Dokumente in Dachboden und Keller

Im Rahmen seiner Recherchen stieß Ralph Hühnermann auf den Enkel von Johann Strawe, Hans Strawe, der noch heute im 1912 erworbenen Haus seines Großvaters wohnt. Im Dachboden und Keller lagerten zahlreiche Briefe und Dokumente seiner Großeltern, die tiefe Einblicke in das Schicksal von Johann Strawe und seiner Familie geben. Da kaum jemand die alte Schrift lesen konnte, schlummerten sie in Bananenkisten auf dem Dachboden und im Keller von Hans Strawe, der sich bereit erklärte, den Nachlass seines Großvaters dem Stadtarchiv Hennef zu übergeben.
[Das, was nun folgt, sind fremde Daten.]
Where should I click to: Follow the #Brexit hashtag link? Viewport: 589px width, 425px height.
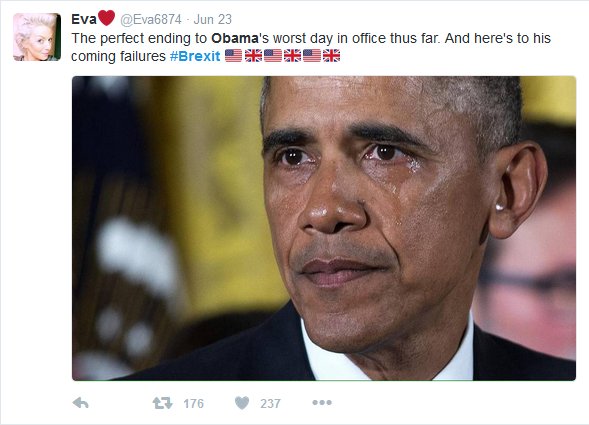[195, 56]
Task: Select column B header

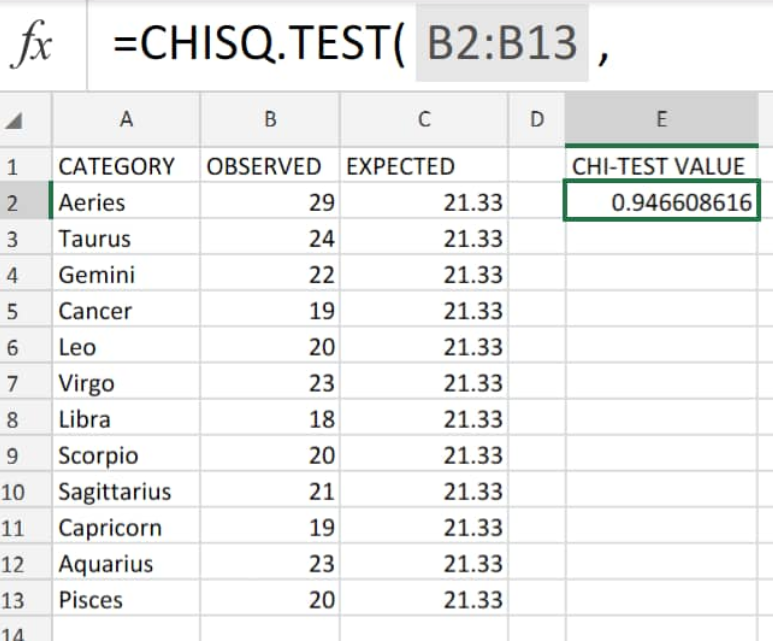Action: point(270,119)

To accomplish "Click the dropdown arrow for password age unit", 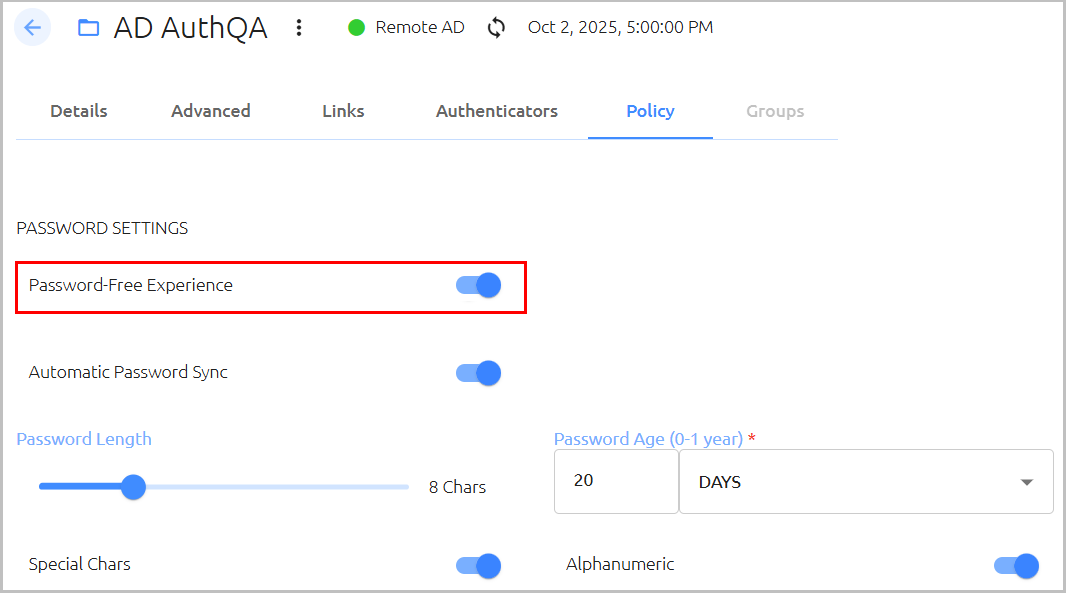I will point(1027,482).
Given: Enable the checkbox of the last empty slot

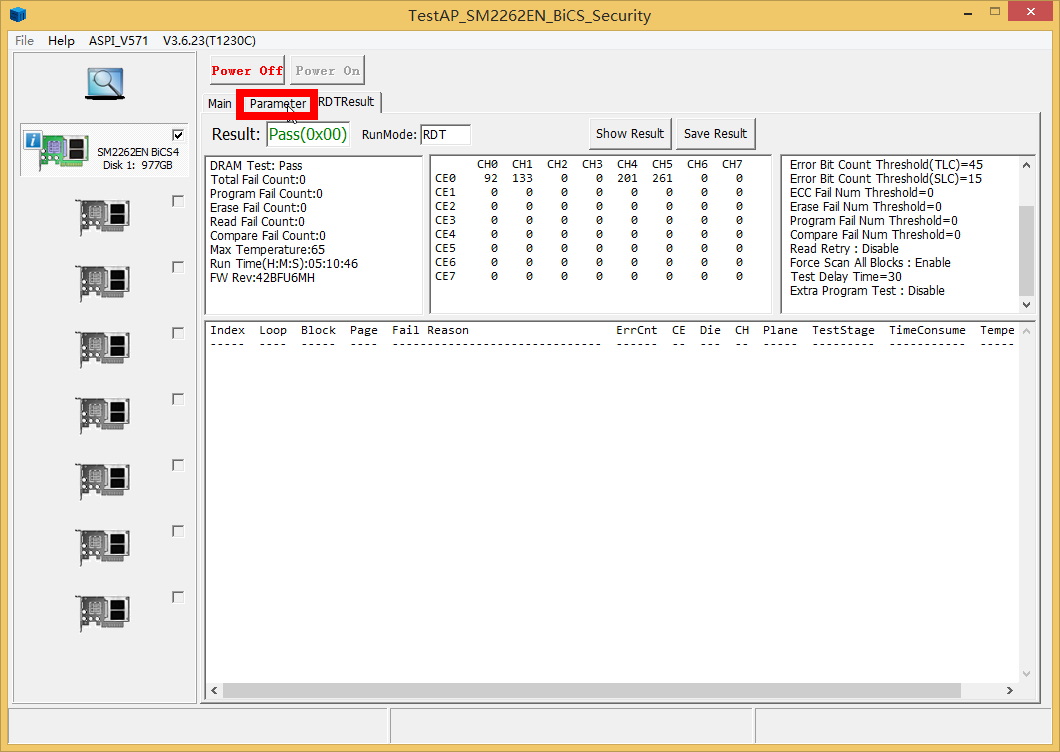Looking at the screenshot, I should click(178, 597).
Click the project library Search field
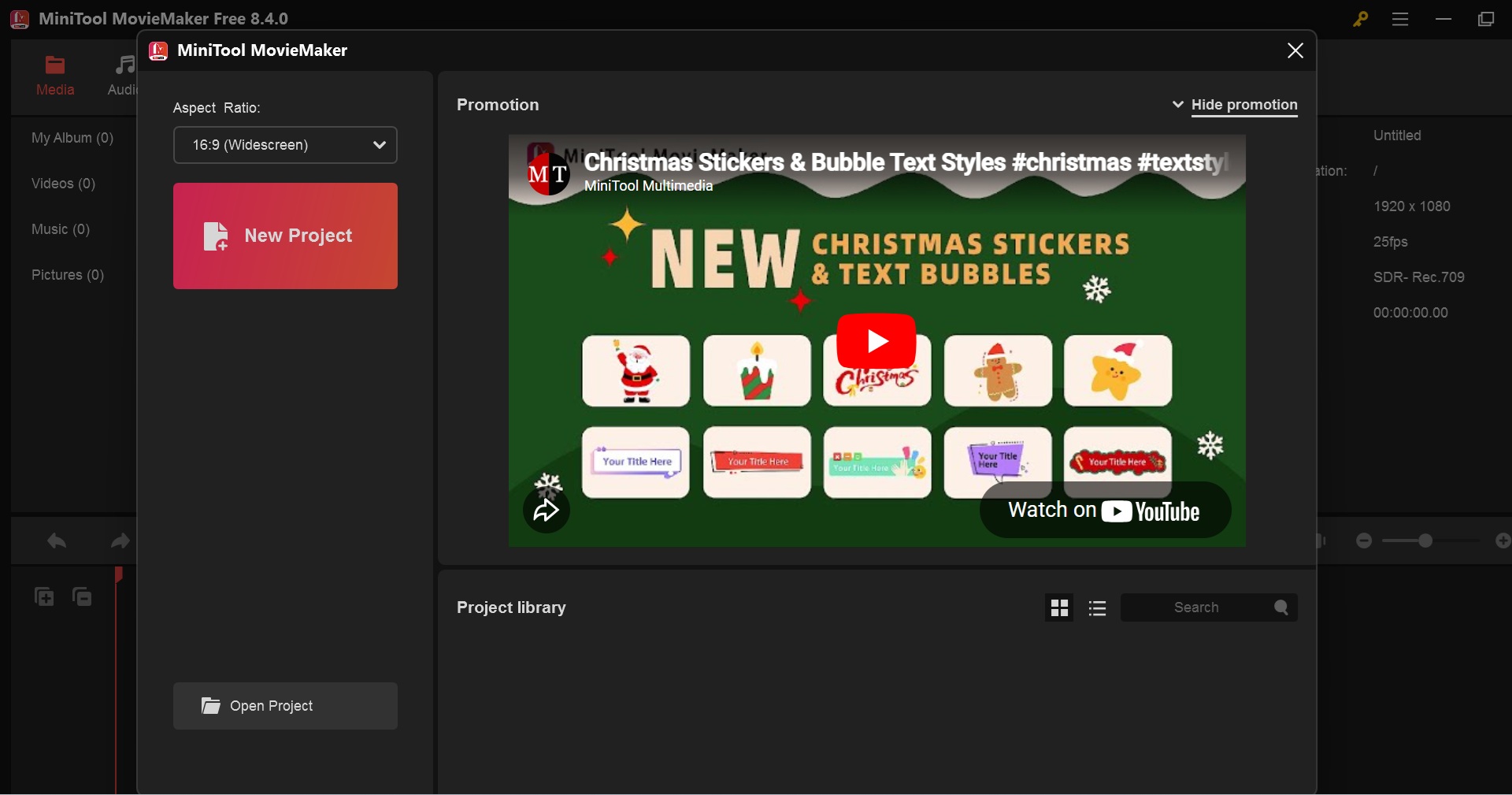 point(1195,608)
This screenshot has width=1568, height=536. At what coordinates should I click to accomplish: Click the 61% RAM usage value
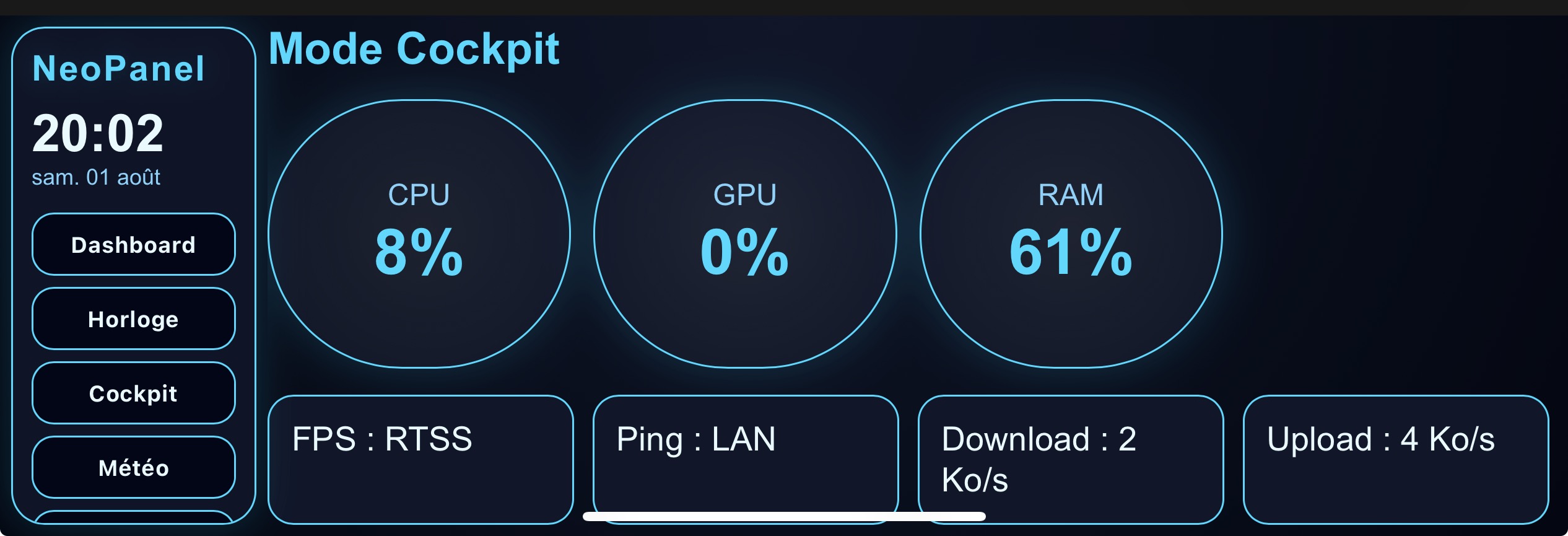[x=1071, y=252]
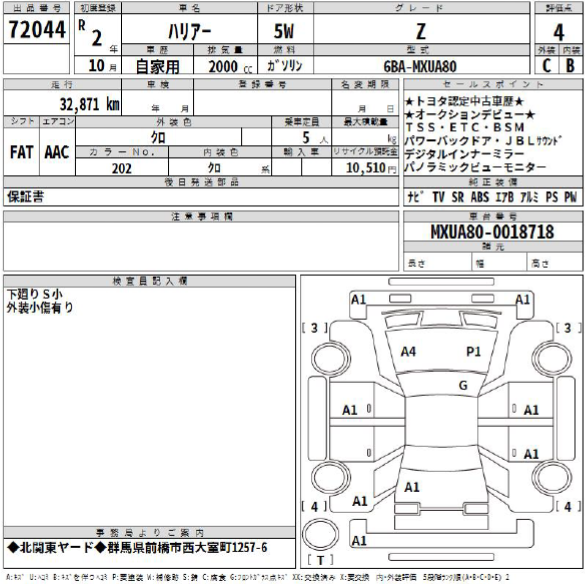The width and height of the screenshot is (585, 584).
Task: Select the P1 mark on hood
Action: coord(473,352)
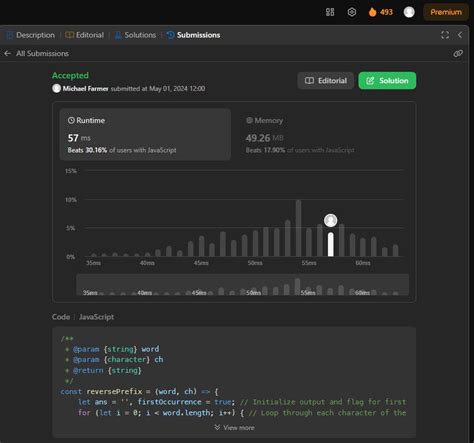
Task: Click the Premium button
Action: pyautogui.click(x=446, y=12)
Jan Baucke, Leiter des Stadtarchivs, und seine Mitarbeiterin Astrid Junkersfeld werden zunächst alle Dokumente erfassen und verzeichnen. Für Jan Baucke ist die Übergabe des Nachlasses ein Glücksfall, da damit wieder ein Teil der Geschichte Hennefs, dargestellt von Johann Strawe und seiner Familie, dem Vergessen entrissen wird. Der Nachlass, inklusive Fotos zum Kurbetrieb und dem Gesundheitshaus Strawe, gibt nicht nur einen tieferen Einblick in das Leben des königlichen Eisenbahnbeamten Johann Strawe. Darüber hinaus lassen sich aus dem Nachlass weitere Aspekte der damaligen Lebensumstände erforschen. Neben der Bedeutung der wirtschaftlichen Krisen am Beginn des 20. Jahrhunderts, die die Eltern Strawe mit ihren neun Kindern bewältigen mussten, gibt der Nachlass beispielsweise auch Aufschluss über die Biografien von Mädchen, ihrer schulischen Bildung, Berufswahl und Heirat. Besonders das Leben der älteren Tochter Maria zeigt eindrucksvoll, wie die Eltern sich dafür einsetzten, dass ihre Tochter nach der Höheren Mädchenschule von Fräulein Kratz in Geistingen eine Ausbildung als Lehrerin erhielt, mit der sie – unabhängig von einem Mann als Ernährer – ihren Lebensunterhalt bestreiten konnte.

Rund 100 Feldpostkarten und Briefe der drei Söhne sowie Schwestern und Eltern aus dem 1. Weltkrieg lassen Leserinnen und Leser nachvollziehen, wie die Familie das Ereignis gemeinsam bewältigte, angefangen vom väterlichen Wunsch, dass die Söhne das Vaterland in Ehre verteidigen, bis zum Bangen um die gesunde Rückkehr der Söhne.

Jan Baucke, Hans Strawe und Ralph Hühnermann sind überzeugt, dass noch auf vielen Dachböden oder in Hennefer Kellern Familien- oder Firmennachlässe schlummern, die als Teil der Hennefer Stadtgeschichte nicht verloren gehen sollten. Wer solche Schätze besitzt, kann sich jederzeit beim Stadtarchivar melden: Jan Baucke, E-Mail: jan.baucke@hennef.de

, Telefon: 02242 888 540.

Mehr über Johann Strawe

Eine ausführliche Geschichte über das Leben Johanns Strawes bietet Ralph Hühnermann im nächsten Band der "Beiträge zur Geschichte der Stadt Hennef" des Verkehrs- und Verschönerungsvereins Hennef, der Ende November erscheint und natürlich auch im Stadtarchiv zu bekommen ist.